*Extrait du texte*:
########

Étranger parmi les siens

 

         Sur le traversier du détroit de Messine, Silvestro tente de converser avec des Siciliens miséreux qui vagabondent de l’île au continent. L’insularité a fait de la Sicile une terre d’émigrés. Son isolement de la péninsule italienne et du reste du continent, a souvent provoqué de nombreuses vagues migratoires.

         Les cinq itérations que Silvestro prononce de « Non c’è formaggio come il nostro »[2] ne suffisent pas à renouer avec les siens, qui, après cette longue absence, l’identifient comme étranger, comme Américain (« Un siciliano non mangia mai la mattina »[3]). Il a beau dire qu’il est natif de Syracuse, il est quelque peu renié par sa communauté qui préfère se convaincre et entendre de sa bouche un mensonge : qu’il est de New York (Vittorini : Convo 3-4, 138-148).

 

Le fatalisme lucide de « l’homo insula » sicilien

 

           Les conversations six et sept se déroulent sur le train qui conduit Silvestro à Syracuse. Un type, surnommé dans la narration le « Gran Lombardo »[4], alerte ses compagnons de voyage au sujet d’une odeur dans le train (« non sentite la puzza? »[5]). Insistant, les passagers finissent par comprendre que cette allusion, au sens figuré, révèle la présence de flics, auxquels le « Gran Lombardo » reproche d’être tous des Siciliens. Il en a contre deux agents de police et leur esprit grégaire, qui, sous l’uniforme, émettent toute sorte de jugements péremptoires à l’encontre des voyageurs (« ogni morto di fame è un uomo pericoloso » ; « […] l’umanità era nata per delinquere », etc.[6]). Silvestro, quant à lui, confirme le fait qu’ayant vécu à Bologne, Florence, Turin et Milan, il a toujours eu affaire à des policiers siciliens. Le « Gran Lombardo » donne alors une explication à ce constat, empreinte de fatalisme, dès lors qu’il introspecte ce peuple sicilien :

 

– Beh del resto è comprensibile… Siamo un popolo triste, noi. […]. Molto triste. Lugubre anzi… Sempre pronti, tutti, a veder nero… […]. Sempre sperando qualcosa d’altro, di meglio, e sempre disperando di poterla avere… Sempre sconfortati. Sempre abbattuti… E sempre con la tentazione in corpo di toglierci la vita. […]. Che fa uno quando si abbandona? Quando si butta via perduto? Fa la cosa che più odia fare… Credo che sia questo… Credo che è comprensibile se sono quasi tutti siciliani.[7]  (Vittorini : Convo 6, 55-59)

########

*Extrait source*:
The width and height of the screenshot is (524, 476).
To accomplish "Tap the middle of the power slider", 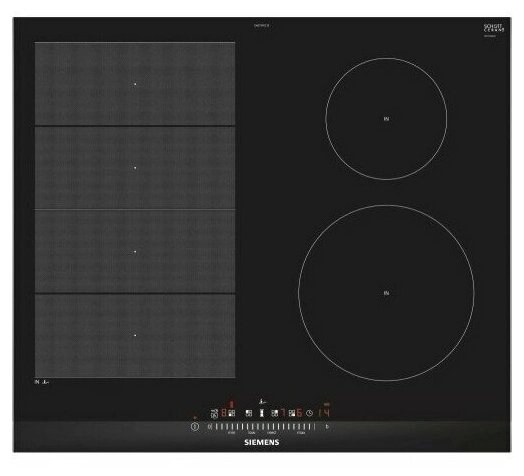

########

*Objectif*: D'après l'extrait du texte, dans quelles villes Silvestro a-t-il vécu ?

*Résultat final*: Bologne, Florence, Turin et Milan.